Foreign-Born Entrepreneurs Drive America's Unicorn Boom

(news.crunchbase.com)

20 points | by USTECH_WORKER 15 hours ago ago

15 comments

  • Cakez0r 13 hours ago ago

    > The next time someone talks about restricting immigration, show them this: Nearly half of America’s billion-dollar startups were founded by people born outside the United States.

    I don't think the people that talk about restricting immigration care about the number of billion dollar companies that immigrants create

    • comrade1234 13 hours ago ago

      If anything they would love to stick it to them and maybe even steal a bit of those billions for themselves.

    • happytoexplain 11 hours ago ago

      Yeah, I don't think people of any country would appreciate being told that foreigners are better than them in some way, and that's why they should be brought in. I think most people would not assume that successful companies would be much rarer without those people - only that other people would be founding them.

    • pasquinelli 13 hours ago ago

      beyond not caring. that little factoid would turn a lot of people into xenophobes.

    • kylecazar 13 hours ago ago

      I think they would likely use it as further evidence

    • watwut 13 hours ago ago

      You use Elon Musk as argument there and everyone left of center will join call for retroactive immigration restriction.

  • yahway 5 hours ago ago

    Foreign born people who come from generational wealth can and do exploit'disadvantaged' business enterprises (DBE, MOBE, etc.) I am not tech field but AEC and the amount of businesses that exploit this is insane.

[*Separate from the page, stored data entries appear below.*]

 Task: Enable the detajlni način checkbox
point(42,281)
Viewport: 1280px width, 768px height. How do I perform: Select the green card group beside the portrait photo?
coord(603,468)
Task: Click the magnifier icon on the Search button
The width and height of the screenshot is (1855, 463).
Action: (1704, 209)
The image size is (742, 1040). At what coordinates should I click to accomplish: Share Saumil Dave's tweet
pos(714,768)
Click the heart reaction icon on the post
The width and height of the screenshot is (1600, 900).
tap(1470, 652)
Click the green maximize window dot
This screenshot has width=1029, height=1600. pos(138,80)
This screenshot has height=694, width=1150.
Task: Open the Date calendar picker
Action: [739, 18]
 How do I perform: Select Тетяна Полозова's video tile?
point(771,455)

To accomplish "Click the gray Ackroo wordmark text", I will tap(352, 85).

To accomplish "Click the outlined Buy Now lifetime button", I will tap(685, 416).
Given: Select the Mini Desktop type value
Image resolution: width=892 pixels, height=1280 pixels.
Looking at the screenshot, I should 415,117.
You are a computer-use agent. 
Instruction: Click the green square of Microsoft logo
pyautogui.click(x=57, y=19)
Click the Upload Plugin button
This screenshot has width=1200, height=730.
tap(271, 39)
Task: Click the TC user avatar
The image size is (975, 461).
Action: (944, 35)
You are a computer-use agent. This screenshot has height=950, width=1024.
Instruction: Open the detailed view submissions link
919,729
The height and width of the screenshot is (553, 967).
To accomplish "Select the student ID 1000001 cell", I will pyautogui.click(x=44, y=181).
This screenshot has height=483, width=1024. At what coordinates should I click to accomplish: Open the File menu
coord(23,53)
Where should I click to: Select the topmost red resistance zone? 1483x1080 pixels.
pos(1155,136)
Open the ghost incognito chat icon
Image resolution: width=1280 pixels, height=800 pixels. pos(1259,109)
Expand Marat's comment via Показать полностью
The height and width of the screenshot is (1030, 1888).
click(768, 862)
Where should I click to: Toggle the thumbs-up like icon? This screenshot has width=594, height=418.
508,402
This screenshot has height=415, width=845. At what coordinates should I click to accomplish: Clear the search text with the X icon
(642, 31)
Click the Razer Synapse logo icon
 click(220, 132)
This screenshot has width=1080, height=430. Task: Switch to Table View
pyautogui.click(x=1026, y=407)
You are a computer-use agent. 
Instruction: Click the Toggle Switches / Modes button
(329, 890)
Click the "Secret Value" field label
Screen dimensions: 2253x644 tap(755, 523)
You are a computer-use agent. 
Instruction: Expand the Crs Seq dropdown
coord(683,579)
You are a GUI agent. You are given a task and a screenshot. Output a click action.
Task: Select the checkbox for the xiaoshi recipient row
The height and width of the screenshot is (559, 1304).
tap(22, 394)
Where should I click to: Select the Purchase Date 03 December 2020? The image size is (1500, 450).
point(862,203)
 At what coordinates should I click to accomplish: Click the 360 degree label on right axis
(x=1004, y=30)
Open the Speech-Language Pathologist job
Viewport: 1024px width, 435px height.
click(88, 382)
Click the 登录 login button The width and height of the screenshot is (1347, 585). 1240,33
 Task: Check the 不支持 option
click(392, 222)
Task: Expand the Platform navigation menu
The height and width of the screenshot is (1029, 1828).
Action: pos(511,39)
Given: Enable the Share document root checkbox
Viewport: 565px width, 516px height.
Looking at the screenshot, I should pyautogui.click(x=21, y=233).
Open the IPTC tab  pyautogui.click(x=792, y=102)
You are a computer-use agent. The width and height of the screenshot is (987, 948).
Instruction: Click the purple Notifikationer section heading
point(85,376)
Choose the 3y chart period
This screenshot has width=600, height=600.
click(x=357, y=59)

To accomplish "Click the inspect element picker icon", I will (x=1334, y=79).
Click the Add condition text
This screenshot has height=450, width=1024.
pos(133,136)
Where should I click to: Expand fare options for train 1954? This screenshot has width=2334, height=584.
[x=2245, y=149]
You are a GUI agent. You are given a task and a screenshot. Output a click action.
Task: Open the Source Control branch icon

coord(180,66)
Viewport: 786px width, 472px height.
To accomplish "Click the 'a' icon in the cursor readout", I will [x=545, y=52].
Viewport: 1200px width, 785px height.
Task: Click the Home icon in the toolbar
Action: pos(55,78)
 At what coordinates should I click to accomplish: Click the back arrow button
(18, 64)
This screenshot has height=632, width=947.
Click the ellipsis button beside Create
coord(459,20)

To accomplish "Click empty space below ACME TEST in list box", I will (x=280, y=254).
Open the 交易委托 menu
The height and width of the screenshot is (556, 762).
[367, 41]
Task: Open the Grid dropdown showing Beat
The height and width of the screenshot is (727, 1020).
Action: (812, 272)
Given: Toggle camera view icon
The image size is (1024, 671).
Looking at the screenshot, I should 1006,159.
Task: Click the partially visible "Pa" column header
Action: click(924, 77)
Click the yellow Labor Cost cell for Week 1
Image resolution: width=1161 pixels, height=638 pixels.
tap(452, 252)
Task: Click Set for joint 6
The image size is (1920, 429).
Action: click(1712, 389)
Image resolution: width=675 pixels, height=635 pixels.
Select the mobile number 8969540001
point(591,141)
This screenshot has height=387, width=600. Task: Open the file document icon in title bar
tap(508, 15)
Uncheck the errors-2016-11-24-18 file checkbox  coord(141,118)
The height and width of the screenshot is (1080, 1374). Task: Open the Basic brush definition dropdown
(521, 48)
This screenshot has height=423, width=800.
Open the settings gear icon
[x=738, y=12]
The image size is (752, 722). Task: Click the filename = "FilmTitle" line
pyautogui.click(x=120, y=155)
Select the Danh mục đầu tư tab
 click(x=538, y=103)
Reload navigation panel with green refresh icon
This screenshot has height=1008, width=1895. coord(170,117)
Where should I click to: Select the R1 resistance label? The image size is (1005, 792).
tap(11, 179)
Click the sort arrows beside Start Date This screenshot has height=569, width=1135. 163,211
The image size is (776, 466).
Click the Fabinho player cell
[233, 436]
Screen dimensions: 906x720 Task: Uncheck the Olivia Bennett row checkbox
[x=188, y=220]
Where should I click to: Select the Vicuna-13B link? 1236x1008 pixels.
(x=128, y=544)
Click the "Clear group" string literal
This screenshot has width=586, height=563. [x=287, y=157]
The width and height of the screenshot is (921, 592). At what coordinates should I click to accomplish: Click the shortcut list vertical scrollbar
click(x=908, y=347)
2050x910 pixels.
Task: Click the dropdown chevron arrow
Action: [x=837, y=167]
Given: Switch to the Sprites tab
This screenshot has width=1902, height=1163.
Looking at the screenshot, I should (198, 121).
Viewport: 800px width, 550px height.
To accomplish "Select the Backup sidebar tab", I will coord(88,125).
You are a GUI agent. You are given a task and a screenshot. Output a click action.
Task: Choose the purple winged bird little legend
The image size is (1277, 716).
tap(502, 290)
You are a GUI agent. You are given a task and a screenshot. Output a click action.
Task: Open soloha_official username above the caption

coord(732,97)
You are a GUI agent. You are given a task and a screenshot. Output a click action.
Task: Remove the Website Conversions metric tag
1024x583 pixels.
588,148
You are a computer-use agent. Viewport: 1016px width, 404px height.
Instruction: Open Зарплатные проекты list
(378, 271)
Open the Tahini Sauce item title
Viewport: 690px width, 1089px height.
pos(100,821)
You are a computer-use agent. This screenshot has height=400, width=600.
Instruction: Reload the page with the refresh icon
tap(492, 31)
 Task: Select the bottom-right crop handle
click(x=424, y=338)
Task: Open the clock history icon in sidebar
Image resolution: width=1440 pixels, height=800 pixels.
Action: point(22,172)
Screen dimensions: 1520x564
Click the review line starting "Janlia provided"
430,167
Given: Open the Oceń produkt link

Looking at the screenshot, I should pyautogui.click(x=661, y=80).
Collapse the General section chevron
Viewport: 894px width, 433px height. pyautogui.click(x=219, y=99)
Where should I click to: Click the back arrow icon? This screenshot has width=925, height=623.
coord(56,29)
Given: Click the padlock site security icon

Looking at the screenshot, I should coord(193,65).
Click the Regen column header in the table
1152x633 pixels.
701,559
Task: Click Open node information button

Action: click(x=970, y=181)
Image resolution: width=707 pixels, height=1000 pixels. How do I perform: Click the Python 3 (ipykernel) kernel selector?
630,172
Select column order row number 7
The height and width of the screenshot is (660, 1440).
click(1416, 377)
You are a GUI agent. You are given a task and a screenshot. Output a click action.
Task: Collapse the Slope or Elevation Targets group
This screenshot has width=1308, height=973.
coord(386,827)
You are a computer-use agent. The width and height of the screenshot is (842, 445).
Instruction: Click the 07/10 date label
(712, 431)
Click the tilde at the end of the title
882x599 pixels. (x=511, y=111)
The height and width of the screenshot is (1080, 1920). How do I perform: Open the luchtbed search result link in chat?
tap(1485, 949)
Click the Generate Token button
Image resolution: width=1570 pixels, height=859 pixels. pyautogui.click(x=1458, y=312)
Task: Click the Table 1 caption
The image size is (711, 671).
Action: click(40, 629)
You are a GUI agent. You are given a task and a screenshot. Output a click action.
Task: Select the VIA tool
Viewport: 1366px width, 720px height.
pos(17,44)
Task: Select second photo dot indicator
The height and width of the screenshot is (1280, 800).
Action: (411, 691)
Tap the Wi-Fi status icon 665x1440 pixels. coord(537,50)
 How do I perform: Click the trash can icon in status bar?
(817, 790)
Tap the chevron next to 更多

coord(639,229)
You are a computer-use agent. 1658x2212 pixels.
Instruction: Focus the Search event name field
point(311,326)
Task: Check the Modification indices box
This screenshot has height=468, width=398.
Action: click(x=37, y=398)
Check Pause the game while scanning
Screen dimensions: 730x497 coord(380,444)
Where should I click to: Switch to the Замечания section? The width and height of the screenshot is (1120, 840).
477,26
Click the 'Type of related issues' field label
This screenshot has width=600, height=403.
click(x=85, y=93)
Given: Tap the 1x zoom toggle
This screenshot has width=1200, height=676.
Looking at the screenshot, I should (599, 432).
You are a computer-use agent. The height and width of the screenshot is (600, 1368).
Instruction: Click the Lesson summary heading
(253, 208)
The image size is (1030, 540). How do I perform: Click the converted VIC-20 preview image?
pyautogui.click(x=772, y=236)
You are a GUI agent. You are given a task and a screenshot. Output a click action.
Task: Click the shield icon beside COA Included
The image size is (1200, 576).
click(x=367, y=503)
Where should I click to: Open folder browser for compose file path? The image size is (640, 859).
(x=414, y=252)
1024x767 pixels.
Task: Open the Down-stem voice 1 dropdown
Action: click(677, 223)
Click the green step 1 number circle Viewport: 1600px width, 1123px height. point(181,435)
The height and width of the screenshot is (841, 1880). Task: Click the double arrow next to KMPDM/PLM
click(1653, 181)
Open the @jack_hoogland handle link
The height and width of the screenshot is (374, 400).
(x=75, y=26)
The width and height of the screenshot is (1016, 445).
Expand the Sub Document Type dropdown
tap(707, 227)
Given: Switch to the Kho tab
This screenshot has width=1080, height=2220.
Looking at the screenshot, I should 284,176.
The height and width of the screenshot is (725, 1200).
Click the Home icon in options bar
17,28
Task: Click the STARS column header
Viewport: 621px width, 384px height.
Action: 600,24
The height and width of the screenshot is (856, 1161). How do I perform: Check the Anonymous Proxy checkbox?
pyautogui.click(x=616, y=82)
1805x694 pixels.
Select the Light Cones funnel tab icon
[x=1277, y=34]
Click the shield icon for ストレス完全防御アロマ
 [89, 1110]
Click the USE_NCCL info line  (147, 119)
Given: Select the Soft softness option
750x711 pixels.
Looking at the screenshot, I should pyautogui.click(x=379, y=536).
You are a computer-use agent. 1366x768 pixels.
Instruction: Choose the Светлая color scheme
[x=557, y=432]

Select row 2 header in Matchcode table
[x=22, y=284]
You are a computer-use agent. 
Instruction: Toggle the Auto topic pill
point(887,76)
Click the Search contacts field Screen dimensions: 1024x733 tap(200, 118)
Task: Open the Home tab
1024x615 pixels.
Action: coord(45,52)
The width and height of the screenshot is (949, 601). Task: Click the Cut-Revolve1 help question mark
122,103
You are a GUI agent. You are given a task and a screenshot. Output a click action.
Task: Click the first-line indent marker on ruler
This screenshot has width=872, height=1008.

It was created for blacks mostly, but used almost exclusively by Indians.

  • lostmsu an hour ago ago

    How many of them immigrated illegally?

  • pluc 13 hours ago ago

    To be fair, they now have about half the time to make it before you deport them so they have to be more productive.

  • zetanor 13 hours ago ago

    Wow, I love foreign-born entrepreneurs.

  • jongjong 13 hours ago ago

    This seems more like a reflection of existing tech power structures and social dynamics rather than innovation.

    The bottleneck to being a unicorn isn't so much innovation as it is access to capital. The chasm between the two seems to keep growing. Soon enough, they will be totally independent.

    If current trends continue, I predict that in 5 years, for every unicorn startup, there will be many bootstrapped startups valued at peanuts providing far superior products for far lower costs. But they won't be able to access either capital or user traffic.

  • dominotw 13 hours ago ago

    spent way too much time looking for raw data for the graphs . is it in the article?

  • analognoise 3 hours ago ago

    Counterpoint - this just indicates how screwed up things are. If you’re saying this as a positive thing, it isn’t.

    Most people don’t want to compete with the global 1% - to import students from the Stanford of every country. Having policies your own population fails to thrive under does nothing but stoke division.

    This is just ammo for the anti-immigration people, and they’re already at the “elect Trump, turn ICE into a military” point. How tone deaf do you have to be to see this as a positive thing?

  • jingpostmedia 13 hours ago ago

    [flagged]

  • USTECH_WORKER 15 hours ago ago

    [flagged]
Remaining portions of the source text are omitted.